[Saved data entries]
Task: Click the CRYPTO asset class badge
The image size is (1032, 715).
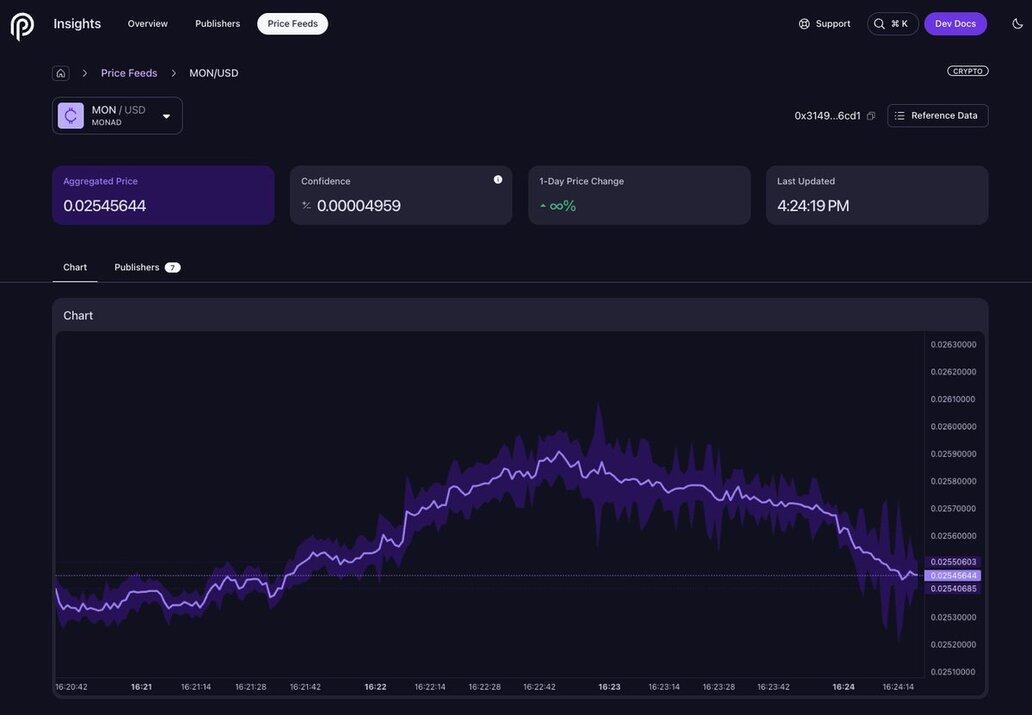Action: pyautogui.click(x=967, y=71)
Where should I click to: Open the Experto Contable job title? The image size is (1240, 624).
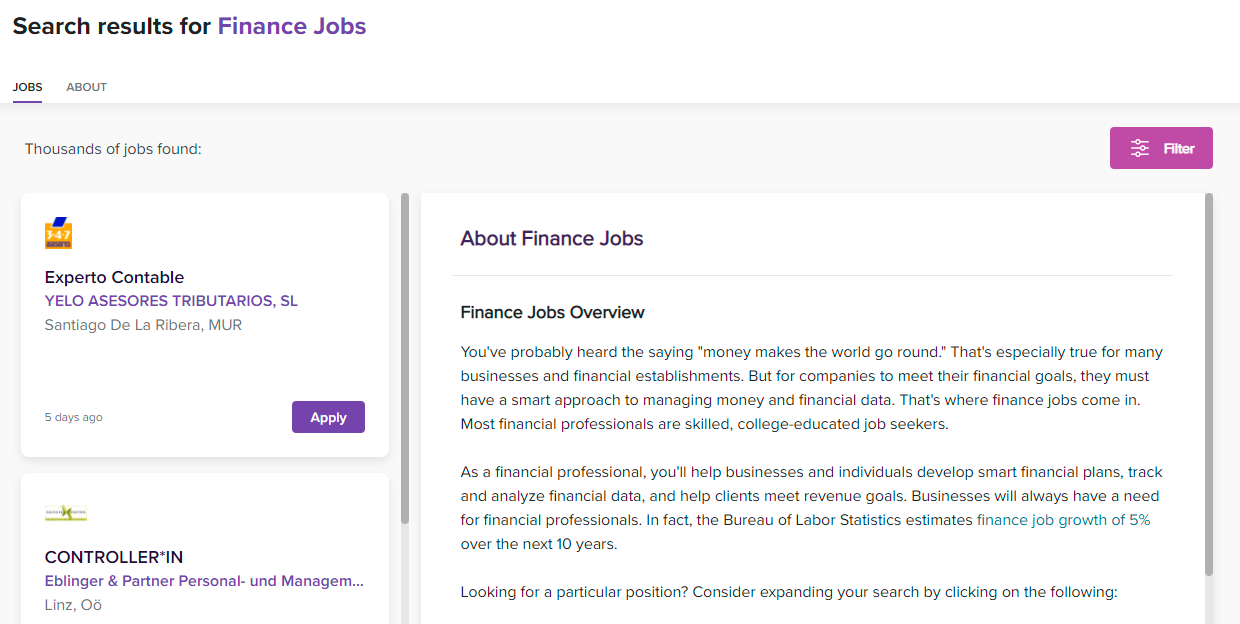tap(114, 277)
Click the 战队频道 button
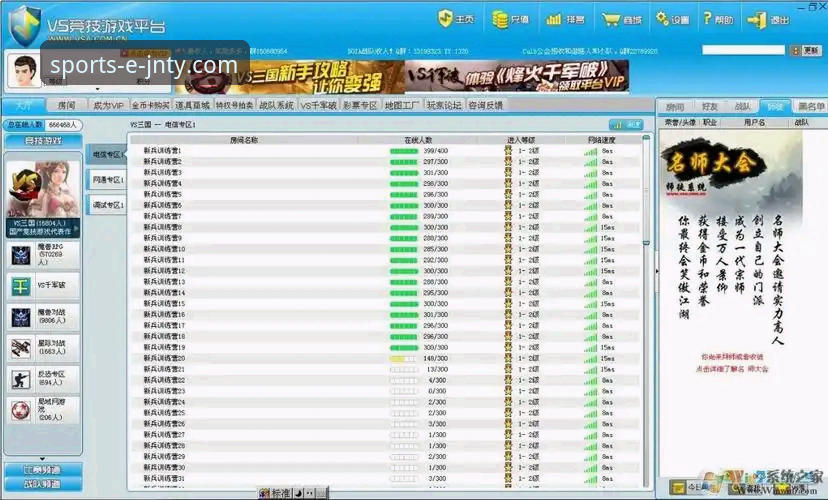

Work order =
Transcribe exactly, and only, the lines from the one with "Where should I" through the final line of the data above. The pictures stay out.

Output for this task =
Where should I click to: Open the Experto Contable job title? The image size is (1240, 624).
tap(114, 277)
Click the 战队频道 button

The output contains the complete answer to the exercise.